Buondì.
I was a revolting teenager, or a revolutionary one, depending on who you ask.
But those were the Thatcher years: mass unemployment, the miners’ strike, and so on. Some of my peers dreamed of being accountants, but my career goals involved facilitating the collapse of capitalism and helping with the construction of whatever, fairer system would succeed it.
As predicted by my uncle, himself a revolutionary youth in his university days (now a Brexiter), I grew out of it in a few years. Though not until my left-leaning career decisions had basically condemned me to sit out the next two decades of raging economic growth, while my mates from school got ever richer.
All’s well that ends well, I suppose. And my wife-to-be had a thing for hairy radicals, which was some compensation. Anyway, I was reminded of my teenage insurrectionary leanings while preparing our newest ‘easy Italian reader ebook’ for publication.
“Get the arms, Luigi, we’re going to town to fight for our rights as workers!”
Those where the days – there would soon be justice and equality, for all! Though in this case we’re in fourteenth-century Firenze, rather than late twentieth-century Britain.
‘Tumulto a Firenze‘ is set during the wool-workers’ revolt (they were known as ‘ciompi’ – Google it), and heady stuff it is, too. Crowds of oppressed workers invade the city; after the inital confusion the authorities begin to crack down; ringleaders are arrested and made an example of. There’s even a romantic subplot – what more could you want?
N.b. This one is rather advanced – we’ve rated it at C1/C2 – and for that reason the glossaries are Italian-Italian, not Italian-English as in the lower-level ebooks.
As always, there’s a free sample chapter (.pdf) to look at, so you can decide if this new material is for you. And also as always, this first week, ‘Tumulto a Firenze’ is 25% off the usual easy reader ebook price, so just £5.99.
NEW THIS WEEK, TOO, is the ebook version of our recently-concluded summer series of free articles with audio, ‘La storia di Roma‘. Though why would you pay for something that is anyway free on the club website?
Well, perhaps you’d like the Kindle or .epub version, which you can read offline on your ebook reader?
Or maybe you like to print things to study, in the old-fashioned way? In which case, accessing each of the thirty articles on the website and formatting them yourself so they print nicely is of course an option.
But paying £5.99 for a ready-made .pdf might well be a better one.
Check out the free sample chapters (.pdf), plural because, with thirty chapters rather than the usual eight, we want you to see just how much is in this ebook!
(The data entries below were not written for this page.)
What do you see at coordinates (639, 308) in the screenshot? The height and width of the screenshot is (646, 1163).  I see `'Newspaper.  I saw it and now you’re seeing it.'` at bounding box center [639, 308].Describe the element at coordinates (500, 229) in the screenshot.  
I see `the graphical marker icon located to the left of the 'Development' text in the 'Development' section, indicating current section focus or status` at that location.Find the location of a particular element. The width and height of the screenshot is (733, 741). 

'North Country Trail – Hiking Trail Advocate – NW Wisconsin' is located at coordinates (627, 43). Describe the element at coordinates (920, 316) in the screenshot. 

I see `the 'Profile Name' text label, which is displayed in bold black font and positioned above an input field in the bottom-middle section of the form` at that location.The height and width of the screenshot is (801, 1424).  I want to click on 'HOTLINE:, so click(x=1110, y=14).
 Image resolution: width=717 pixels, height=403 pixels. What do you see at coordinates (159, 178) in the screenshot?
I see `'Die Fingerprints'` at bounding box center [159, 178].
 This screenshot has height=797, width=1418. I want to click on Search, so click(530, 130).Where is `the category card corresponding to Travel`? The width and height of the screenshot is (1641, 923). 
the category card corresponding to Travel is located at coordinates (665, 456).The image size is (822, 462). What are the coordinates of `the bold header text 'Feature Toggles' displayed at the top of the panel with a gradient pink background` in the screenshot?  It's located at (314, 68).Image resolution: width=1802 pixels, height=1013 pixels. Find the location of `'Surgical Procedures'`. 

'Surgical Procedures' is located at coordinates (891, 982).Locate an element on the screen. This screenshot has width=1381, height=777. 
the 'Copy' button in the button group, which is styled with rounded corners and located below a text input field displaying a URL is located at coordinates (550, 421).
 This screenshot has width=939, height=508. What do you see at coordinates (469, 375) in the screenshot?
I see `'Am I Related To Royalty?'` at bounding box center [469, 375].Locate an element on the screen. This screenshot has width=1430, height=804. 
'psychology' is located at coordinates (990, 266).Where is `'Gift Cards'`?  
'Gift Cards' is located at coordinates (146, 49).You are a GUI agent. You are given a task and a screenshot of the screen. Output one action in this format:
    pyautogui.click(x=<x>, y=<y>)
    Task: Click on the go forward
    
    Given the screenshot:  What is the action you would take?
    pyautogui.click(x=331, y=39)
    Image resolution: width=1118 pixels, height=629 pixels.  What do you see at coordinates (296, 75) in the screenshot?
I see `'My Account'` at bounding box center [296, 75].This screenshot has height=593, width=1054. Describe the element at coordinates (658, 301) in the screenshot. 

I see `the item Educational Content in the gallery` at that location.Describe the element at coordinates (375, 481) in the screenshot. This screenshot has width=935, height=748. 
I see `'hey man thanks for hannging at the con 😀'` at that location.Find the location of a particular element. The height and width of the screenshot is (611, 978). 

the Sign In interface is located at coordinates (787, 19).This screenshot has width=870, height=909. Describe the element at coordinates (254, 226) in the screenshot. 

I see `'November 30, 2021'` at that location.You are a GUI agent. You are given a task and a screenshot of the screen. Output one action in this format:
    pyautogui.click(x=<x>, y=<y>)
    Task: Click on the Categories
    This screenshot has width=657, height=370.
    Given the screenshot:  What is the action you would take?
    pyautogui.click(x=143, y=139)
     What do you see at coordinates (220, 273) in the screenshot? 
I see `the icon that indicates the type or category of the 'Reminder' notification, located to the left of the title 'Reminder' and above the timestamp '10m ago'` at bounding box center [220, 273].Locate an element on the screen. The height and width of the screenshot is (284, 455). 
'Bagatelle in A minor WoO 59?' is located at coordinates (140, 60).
What it doesn’t have, however, is the usual end-of-each-chapter exercises to check your understanding. And there are no glossaries in this one, either.
Why not? Because the ebook is already over ninety A4 pages in length. Adding glossaries and exercises would double that, and be expensive. And the point of publishing the series of articles as an ebook is to cover some of the cost of writing and producing it, rather than add to them.
Così. Here are those links again:
‘Tumulto a Firenze‘, just £5.99 | free sample chapter (.pdf)
‘La storia di Roma‘, just £5.99 | free sample chapters (.pdf)
Too hard for you?
Both ebooks are difficult, it’s true. But there’s a lot aimed at beginner and lower-level students of Italian in our online shop.
The easiest way to find something that might be just perfect for you is to browse our Catalog, which has links to each title and to the respective free sample chapters.
A mercoledì, allora.
P.S.
Saturday’s bulletin of ‘easy’ Italian news has an interesting explanation regarding the referendum.
What referendum? Italians are voting (yesterday and today) on whether to reduce the number of deputies and senators in their parliament. I think they should, though don’t have a vote as I’m not a citizeen. My daughter thinks they shouldn’t, and does, as she is. Watch this space to see how the family feud plays out.
There’s also a piece on Garibaldi, who was a biscuit when I was a lad, but I now learn was one of the most important figures in the Italian ‘risorgimento’ (if you don’t know what that is, look out for our summer series, in 2022), a general, and a poet to boot!
Bet his poems were better than mine. He was certainly a more successful revolutionary!